## WHAT TO WORK ON
If a line of the records contains the string "logo", copy it out.

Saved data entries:
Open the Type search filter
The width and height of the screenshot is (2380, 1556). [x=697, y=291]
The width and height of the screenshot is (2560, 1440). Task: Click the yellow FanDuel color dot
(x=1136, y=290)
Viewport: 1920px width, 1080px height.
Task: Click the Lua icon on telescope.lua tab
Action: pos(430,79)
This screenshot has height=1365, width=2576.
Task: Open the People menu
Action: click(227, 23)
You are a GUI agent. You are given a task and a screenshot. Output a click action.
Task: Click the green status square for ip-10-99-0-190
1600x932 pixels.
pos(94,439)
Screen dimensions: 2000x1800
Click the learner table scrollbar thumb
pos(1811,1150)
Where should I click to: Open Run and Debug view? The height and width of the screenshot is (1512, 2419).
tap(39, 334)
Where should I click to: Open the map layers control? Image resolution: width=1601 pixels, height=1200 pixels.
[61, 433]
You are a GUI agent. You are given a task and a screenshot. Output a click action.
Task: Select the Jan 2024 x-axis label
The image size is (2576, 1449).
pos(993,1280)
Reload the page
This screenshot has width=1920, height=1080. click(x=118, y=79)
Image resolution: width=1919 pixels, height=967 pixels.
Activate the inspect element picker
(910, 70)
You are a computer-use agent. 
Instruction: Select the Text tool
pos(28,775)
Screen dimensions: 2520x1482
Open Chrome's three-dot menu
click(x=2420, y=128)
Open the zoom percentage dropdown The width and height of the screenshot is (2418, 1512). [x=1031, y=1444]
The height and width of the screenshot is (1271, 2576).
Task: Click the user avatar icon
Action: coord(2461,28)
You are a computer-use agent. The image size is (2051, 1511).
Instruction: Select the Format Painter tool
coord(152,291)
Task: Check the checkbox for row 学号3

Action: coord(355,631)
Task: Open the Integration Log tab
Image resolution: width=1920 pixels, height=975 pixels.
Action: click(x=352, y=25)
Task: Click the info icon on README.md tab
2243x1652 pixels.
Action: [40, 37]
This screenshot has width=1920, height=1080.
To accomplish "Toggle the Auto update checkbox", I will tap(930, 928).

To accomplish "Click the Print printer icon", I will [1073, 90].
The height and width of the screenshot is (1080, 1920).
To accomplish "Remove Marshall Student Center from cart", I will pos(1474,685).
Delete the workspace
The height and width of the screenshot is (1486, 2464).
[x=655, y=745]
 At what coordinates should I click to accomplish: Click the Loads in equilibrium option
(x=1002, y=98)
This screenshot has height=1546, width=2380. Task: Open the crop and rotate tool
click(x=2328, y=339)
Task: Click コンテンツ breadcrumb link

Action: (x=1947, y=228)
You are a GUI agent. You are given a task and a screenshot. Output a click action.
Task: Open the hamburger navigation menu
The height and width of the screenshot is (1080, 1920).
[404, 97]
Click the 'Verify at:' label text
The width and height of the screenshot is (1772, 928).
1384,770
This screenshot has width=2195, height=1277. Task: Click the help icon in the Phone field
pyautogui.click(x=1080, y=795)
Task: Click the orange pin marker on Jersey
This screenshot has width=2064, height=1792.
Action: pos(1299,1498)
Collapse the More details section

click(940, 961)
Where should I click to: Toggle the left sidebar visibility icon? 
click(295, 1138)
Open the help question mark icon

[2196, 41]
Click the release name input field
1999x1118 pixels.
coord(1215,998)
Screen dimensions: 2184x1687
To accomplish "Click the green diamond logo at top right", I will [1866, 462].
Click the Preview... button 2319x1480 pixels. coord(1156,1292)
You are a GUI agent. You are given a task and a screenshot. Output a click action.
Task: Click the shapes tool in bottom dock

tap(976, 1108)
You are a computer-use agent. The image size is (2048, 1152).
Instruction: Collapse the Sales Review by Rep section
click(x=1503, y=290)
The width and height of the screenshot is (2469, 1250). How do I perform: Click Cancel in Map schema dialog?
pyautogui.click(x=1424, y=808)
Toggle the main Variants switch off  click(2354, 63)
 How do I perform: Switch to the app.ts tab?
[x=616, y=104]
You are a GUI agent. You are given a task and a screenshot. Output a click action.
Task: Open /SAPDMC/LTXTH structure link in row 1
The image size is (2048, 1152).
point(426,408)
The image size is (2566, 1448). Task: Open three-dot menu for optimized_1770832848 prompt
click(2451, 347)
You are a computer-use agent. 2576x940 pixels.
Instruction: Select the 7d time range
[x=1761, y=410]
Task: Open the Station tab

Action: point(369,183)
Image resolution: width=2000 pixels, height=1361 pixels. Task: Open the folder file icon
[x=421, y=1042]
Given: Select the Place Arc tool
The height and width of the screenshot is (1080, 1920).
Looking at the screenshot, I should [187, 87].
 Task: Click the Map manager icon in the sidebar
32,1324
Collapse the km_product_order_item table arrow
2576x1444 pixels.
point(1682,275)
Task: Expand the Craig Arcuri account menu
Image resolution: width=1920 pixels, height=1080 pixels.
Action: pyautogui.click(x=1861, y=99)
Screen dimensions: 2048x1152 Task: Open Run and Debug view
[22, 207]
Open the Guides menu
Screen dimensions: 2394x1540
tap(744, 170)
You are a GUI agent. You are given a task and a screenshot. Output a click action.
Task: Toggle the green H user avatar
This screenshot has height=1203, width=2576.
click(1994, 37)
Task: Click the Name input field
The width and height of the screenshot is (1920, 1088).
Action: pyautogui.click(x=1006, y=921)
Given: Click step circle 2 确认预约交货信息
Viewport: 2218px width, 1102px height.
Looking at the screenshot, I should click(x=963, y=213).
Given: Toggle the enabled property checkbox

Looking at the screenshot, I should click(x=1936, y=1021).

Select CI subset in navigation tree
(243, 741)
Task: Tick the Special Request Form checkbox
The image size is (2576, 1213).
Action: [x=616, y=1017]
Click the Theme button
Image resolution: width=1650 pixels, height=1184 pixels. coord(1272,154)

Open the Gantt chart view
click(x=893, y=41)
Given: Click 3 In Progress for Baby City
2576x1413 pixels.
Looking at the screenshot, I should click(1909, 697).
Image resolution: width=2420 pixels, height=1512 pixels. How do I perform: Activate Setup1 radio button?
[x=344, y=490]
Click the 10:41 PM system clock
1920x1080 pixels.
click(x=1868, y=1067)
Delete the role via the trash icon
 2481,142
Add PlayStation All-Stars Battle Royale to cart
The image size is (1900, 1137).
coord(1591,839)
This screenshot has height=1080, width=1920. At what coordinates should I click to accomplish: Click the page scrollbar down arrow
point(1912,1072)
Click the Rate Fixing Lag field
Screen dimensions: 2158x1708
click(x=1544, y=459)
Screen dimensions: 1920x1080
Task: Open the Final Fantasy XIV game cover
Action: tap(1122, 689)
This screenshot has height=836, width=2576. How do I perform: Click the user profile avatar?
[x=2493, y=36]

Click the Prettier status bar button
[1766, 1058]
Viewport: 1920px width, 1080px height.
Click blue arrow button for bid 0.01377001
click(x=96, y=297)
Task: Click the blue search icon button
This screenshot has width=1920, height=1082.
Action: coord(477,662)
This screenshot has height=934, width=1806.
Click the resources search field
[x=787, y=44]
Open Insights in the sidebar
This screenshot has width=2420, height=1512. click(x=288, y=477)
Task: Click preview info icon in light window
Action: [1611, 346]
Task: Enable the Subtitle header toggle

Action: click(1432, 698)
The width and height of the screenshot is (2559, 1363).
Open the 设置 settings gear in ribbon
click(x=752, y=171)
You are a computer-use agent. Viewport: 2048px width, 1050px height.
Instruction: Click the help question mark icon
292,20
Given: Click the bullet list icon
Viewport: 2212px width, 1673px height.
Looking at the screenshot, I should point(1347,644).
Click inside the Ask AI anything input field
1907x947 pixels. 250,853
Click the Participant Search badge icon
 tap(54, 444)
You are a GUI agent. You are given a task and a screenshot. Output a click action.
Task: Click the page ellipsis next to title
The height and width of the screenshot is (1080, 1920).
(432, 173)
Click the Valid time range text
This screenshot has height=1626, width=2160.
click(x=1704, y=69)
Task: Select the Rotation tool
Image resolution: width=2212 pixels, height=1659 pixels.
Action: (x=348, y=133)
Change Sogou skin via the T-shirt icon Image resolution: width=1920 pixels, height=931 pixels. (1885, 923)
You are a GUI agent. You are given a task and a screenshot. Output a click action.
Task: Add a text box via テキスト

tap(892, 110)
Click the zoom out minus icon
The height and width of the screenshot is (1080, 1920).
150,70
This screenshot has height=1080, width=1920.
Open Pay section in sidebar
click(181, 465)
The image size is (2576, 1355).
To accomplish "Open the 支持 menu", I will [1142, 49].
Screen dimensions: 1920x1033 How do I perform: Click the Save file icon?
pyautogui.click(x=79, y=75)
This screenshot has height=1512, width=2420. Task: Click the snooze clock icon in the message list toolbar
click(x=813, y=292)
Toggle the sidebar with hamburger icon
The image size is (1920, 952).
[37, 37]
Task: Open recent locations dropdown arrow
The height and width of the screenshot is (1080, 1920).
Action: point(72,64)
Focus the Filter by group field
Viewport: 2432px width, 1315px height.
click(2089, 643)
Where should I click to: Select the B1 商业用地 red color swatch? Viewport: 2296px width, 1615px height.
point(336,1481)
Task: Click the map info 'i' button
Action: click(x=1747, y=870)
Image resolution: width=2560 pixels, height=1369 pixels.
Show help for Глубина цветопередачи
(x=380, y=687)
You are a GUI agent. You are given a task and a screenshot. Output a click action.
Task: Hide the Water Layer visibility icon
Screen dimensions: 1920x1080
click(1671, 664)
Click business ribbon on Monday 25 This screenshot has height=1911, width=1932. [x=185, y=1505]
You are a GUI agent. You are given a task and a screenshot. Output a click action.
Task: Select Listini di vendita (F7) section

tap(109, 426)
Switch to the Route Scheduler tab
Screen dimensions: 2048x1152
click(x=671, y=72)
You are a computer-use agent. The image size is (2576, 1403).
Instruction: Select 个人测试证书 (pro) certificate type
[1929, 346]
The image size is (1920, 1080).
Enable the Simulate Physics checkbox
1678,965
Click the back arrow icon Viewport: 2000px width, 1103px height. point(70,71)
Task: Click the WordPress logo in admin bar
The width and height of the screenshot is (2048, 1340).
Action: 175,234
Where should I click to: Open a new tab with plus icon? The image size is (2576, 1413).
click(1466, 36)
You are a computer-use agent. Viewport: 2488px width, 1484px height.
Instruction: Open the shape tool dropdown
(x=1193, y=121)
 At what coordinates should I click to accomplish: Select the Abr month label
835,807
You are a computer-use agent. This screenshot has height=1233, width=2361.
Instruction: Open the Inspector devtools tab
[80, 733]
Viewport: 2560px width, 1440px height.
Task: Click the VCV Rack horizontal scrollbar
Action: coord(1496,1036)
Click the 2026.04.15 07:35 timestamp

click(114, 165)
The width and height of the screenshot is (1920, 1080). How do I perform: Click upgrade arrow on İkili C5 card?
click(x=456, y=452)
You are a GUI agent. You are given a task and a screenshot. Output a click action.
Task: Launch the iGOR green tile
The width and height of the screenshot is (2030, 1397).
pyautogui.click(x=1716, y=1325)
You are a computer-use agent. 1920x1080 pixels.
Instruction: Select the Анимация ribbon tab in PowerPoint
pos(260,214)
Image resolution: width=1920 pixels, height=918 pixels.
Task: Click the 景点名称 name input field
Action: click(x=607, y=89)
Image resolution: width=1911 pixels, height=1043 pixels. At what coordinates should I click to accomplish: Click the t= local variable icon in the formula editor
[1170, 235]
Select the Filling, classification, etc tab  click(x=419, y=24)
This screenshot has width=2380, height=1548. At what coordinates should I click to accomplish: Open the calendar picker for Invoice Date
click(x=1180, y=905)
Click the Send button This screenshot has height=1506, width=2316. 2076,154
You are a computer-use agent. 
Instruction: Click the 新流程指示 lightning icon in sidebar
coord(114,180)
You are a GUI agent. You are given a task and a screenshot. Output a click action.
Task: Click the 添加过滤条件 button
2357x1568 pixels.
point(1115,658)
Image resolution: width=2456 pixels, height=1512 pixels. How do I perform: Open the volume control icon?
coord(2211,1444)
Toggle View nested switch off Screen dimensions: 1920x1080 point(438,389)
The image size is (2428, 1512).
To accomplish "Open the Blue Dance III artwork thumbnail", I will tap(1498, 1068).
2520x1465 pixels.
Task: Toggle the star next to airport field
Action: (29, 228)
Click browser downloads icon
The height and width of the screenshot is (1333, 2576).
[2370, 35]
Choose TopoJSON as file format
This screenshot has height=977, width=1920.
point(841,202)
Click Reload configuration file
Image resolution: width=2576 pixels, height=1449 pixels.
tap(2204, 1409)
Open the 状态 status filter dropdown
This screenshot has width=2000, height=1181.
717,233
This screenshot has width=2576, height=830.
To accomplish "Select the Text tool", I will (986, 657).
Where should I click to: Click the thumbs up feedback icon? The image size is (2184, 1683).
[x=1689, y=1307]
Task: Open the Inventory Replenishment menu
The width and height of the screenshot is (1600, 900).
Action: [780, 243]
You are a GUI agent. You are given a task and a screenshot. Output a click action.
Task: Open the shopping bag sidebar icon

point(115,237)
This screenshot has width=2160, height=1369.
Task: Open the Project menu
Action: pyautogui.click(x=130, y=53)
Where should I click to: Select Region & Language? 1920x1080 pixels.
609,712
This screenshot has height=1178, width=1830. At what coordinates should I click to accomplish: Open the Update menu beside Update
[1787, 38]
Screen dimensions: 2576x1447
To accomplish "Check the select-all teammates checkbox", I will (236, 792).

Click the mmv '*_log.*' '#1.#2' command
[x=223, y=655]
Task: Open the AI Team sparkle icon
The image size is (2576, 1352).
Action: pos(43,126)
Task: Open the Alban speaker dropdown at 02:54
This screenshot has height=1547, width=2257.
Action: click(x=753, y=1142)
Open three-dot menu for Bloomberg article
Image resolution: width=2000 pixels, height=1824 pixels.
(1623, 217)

## SOLUTION FOR THIS PROBLEM
To accomplish "Click the green diamond logo at top right", I will [1866, 462].
Task: Click the WordPress logo in admin bar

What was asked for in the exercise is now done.